[Dataset entries]
-- Opening Marker --
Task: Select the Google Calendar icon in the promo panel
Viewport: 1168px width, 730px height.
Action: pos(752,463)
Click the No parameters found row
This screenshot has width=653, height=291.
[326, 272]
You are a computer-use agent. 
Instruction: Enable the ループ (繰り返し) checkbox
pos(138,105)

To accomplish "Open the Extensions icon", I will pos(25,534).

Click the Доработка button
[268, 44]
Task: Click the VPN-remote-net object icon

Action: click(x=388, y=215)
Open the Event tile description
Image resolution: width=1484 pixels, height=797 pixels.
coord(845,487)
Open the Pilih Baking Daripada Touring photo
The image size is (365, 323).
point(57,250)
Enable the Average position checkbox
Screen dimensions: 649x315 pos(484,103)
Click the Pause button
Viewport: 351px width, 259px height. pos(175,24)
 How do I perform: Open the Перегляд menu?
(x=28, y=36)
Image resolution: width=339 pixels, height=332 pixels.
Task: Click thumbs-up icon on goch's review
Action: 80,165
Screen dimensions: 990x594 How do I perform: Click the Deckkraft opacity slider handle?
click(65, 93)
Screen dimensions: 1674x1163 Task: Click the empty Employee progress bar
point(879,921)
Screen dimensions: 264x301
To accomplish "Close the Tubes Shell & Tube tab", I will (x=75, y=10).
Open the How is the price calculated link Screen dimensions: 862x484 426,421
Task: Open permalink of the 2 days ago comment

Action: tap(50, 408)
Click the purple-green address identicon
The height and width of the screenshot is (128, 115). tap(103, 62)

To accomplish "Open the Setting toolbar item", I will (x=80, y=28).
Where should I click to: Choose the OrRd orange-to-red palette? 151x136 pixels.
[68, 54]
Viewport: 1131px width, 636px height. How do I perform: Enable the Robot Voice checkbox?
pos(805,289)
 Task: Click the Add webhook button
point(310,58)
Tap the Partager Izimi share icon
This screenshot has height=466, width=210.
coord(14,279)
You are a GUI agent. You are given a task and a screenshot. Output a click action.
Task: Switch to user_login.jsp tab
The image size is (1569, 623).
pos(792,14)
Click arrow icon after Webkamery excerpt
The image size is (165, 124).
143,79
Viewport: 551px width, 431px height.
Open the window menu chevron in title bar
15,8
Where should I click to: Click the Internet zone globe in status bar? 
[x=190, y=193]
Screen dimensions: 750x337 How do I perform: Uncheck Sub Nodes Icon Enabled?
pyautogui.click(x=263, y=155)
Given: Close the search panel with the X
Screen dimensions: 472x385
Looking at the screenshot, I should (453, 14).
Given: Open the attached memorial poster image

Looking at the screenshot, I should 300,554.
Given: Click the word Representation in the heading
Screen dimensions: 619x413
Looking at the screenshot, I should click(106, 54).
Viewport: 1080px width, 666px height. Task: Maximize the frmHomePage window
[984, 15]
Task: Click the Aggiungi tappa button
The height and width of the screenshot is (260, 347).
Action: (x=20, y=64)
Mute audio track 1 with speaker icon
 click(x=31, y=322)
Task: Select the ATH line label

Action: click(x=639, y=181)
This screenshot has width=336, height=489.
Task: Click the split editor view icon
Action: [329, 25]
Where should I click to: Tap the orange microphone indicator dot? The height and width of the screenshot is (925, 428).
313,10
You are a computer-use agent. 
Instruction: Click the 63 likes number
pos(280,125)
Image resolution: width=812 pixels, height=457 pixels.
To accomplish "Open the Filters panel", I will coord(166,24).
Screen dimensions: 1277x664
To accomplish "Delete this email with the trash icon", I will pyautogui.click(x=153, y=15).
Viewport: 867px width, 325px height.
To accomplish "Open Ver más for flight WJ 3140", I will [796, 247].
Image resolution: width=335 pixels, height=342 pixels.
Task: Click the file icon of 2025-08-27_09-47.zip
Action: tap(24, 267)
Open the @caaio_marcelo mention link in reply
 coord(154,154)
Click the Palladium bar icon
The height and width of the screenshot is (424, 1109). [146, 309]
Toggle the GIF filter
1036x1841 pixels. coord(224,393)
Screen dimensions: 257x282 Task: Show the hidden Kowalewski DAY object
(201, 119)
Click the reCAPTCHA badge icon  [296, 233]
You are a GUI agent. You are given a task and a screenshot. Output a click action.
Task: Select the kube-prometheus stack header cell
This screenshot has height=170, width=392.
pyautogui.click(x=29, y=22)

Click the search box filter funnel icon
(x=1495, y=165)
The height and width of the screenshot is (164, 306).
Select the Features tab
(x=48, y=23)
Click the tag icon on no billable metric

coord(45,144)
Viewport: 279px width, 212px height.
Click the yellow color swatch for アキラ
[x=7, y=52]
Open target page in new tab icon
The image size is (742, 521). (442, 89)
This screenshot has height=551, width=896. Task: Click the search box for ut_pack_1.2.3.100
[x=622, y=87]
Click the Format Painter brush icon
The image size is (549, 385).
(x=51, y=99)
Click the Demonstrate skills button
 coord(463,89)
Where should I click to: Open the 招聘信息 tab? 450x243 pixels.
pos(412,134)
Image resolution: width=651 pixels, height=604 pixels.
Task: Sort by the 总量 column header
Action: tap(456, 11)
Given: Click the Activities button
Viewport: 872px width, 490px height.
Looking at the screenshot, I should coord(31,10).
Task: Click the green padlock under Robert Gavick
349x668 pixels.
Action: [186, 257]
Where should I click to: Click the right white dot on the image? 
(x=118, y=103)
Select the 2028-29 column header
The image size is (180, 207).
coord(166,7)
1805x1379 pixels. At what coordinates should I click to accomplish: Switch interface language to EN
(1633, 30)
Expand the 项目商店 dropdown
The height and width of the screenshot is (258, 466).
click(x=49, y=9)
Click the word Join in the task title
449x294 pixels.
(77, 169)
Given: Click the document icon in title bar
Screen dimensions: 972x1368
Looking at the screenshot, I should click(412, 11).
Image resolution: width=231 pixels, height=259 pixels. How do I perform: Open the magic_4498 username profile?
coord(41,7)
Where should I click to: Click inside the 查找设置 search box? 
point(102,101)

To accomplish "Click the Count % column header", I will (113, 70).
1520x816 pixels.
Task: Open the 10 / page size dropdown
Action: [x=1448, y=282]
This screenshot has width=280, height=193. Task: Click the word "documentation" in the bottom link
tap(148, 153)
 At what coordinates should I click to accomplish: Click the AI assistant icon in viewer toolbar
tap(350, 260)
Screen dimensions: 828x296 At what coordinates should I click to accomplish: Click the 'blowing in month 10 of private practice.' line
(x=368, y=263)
-- Closing Marker --
→ THE TASK:
As you read the records above, find each line that contains "panel" and copy it.

→ TASK ANSWER:
Task: Select the Google Calendar icon in the promo panel
Given: Close the search panel with the X
To accomplish "Open the Filters panel", I will coord(166,24).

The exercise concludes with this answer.